Martin Schulz, em nome do Grupo PSE. - (DE) Senhora Presidente, Senhoras e Senhores Deputados, o Grupo Socialista no Parlamento Europeu colocou o relatório do meu colega Bernhard Rapkay, bem como a questão dos serviços de interesse geral, no centro das suas prioridades para esta legislatura. Tivemos a audácia – foi um êxito extraordinário da nossa parte – de apresentar a nossa própria proposta de directiva - que retoma as questões essenciais incluídas pelo senhor deputado Rapkay no seu relatório - a si, Senhor Presidente da Comissão, e ao então Senhor Presidente em exercício do Conselho, Wolfgang Schüssel. Quanto a nós, o importante neste debate sobre os serviços – de que abordarei em breve alguns elementos essenciais – é que a nossa estratégia deveria conseguir um equilíbrio entre as exigências do mercado interno - que nós, social-democratas, conhecemos e admitimos – e a necessidade de proteger os cidadãos através do reforço das instituições locais e regionais, as melhores colocadas para manter o princípio da subsidiariedade a nível da prestação de serviços.
A principal mensagem que este debate deve emitir é a seguinte: "Flexibilidade sempre que necessária, protecção sempre que possível". Após todos os Conselhos que se realizaram – Barcelona, Laeken, Nice – e após todos os debates a que procedemos, vemos a sua presença hoje aqui, Senhor Presidente da Comissão, como sinal de que a Comissão reconhece a importância deste debate, facto que lhe agradecemos. Eis também a razão por que eu, presidente do meu grupo, estou a intervir neste debate.
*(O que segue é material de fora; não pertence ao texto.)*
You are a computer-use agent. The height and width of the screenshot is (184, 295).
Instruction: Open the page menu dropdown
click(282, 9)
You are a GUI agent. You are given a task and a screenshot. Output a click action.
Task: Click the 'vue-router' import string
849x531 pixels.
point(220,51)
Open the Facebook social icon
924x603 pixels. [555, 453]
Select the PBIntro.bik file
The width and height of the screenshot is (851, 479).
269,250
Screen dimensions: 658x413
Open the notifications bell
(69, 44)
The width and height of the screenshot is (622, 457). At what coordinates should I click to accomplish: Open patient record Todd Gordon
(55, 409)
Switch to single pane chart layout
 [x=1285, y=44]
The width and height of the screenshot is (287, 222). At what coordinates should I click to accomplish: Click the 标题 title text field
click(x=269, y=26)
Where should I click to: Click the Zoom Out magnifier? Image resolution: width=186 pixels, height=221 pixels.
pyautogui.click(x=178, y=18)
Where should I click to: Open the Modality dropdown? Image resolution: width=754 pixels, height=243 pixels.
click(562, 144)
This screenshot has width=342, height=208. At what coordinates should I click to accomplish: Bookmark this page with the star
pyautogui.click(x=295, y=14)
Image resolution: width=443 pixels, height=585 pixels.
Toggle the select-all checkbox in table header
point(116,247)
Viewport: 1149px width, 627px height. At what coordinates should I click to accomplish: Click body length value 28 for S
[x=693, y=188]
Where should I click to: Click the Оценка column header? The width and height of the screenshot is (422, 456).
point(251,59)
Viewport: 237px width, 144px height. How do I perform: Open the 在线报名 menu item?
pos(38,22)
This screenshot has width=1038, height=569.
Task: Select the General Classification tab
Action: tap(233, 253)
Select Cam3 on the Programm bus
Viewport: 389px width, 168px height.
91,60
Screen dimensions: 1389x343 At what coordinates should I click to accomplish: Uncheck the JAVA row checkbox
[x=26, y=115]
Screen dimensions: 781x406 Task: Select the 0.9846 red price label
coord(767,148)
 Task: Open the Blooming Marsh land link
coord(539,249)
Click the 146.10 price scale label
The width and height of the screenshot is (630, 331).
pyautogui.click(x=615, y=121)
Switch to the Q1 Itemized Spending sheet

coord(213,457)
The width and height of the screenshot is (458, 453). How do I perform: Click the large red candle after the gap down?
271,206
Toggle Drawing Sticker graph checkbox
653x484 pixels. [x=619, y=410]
Devo sobretudo salientar, em nome do meu grupo, o que o senhor deputado Rapkay, no seu papel de relator, disse sobre este relatório, mas gostaria de abordar também duas outras questões. Ouvi com grande atenção o que referiu o senhor deputado Hökmark. É interessante observar como é que um liberal convicto tenta dar a volta a esta questão. Evidentemente que somos todos a favor do mercado interno e que queremos todos que ele progrida o mais possível a fim de insuflar dinamismo à economia; nisso estamos de acordo consigo, mas as coisas complicam-se quando chegamos ao princípio da subsidiariedade, que os partidários da livre-troca defendem enquanto princípio, mas que se torna de repente um entrave quando serve para garantir algumas normas sociais indispensáveis. Não pode ser!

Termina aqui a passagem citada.